Last weekend, Habiba and Jessica and I went on a trip to the eastern coast of Korea. We got on a coach at 11:30 on Friday night along with a bunch of other foreigners and were driven through the night across the country. When we arrived at three or four in the morning, the guy organising the trip didn’t let us know we’d arrived, so there was a bit of confusion. We were in a car park at the base of some mountains in Mureung Valley: the first part of the trip was to be a hike up said mountains.

It was pitch black and by the time the three of us were ready the organiser had already left with everybody else. We were escorted by a Korean woman who seemed to be assisting on the trip into the beginning of the trail near some waterfalls. Dawn light slowly illuminated the trail.

We met the organiser, who then said he’d accompany a group of us up to one of the peaks. He took us the wrong way then disappeared while we backtracked. Idiot.

Anyway, the hike was pretty tough. Habiba wanted to rest a lot, so we got separated from the group we’d been with. Soon there were just four of us – the three of us and another weekend tripper called Rosalia. As we neared the head of the valley the girls decided to turn back. I continued by myself. I was surprised to pass some of the others on my way up – I thought we’d been left way behind. Once at the top I rested for a bit with some more people on the trip and then I headed left to the highest peak – Cheongoksan. Wikipedia says,

Cheongoksan is a mountain in the province of Gangwon-do, South Korea. Its area extends across the cites of Donghae and Samcheok. Cheongoksan has an elevation of 1,403.7 m (4,605 ft).

It was a disappointment – the peak, while open to the sky, was completely enclosed by trees and bushes, so it wasn’t possible to look out over the surrounding country. I asked some Koreans in my faltering Korean what was the quickest way down and tagged along behind – until I overtook them. By the end, I was feeling a little sick from exhaustion and dehydration. I’m a bit out of hiking practice and I think last weekend was a tough one.

Once I’d returned to my party and we’d had some lunch, we were ferried to Mangsang Beach near the city of Donghae. Habiba and Jess got some swimming in; I rested. In the evening, there were cheeseburgers for dinner. Afterwards, our little group went to a fun fair (‘carnival’ in Americanese, apparently) a short walk along the coast road. It was closed, but there was no perimeter fence closing it off, so you could easily go and sit on the carousel horses or what have you. The girls got sparklers and we took photos of each other waving them around.

The first thing on the itinerary for the next day was a penis park. Haesindang Park is full of phallic sculptures. Some resemble African art, some are totem pole-like structures. The prospect didn’t excite me much, but Habiba seemed very up for it (so to speak). This led to a little conflict between us, so I left Habiba and Jess for a while and went round by myself for a bit, taking photos in the pouring rain (it’s rainy season in Korea).
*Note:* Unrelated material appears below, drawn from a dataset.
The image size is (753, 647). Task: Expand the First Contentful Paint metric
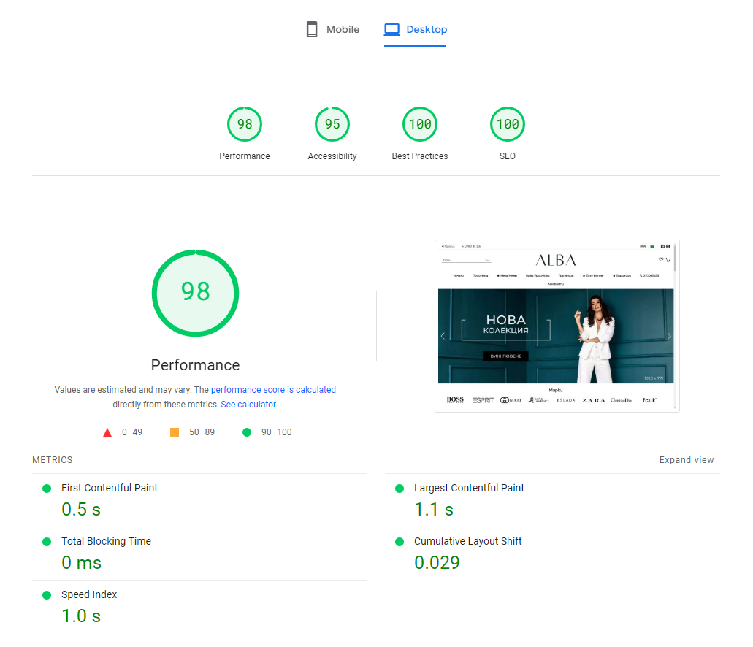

I would guess that there’s some tradition of phallic art here that leads to the existence of a place like Haesindang Park, but there was no evidence of information about that (there was a fishing museum, but we barely went in there – not enough time). Without the context of knowledge of such a tradition, it seemed like nothing more than an excuse for puerile photo opportunities.

Once done with all that, we were taken to another scenic mountain valley, this one the site of several caves, including Hwanseongul, which Wikipedia describes thus:

Hwanseon Cave (환선굴) is a cave located in Gangwon province, South Korea. It is one of the largest limestone caves in Asia, and the biggest in Korea, with 6.2 km of known passages and a total suspected length of 8 km, 1.6 km of which are visited by over 1 million people per year. In 1966 the South Korea government designated this cave and a neighboring cave not open to the public, Gwaneum cave (관음굴), National Monument 178. Hwanseongul was opened to the public in 1997.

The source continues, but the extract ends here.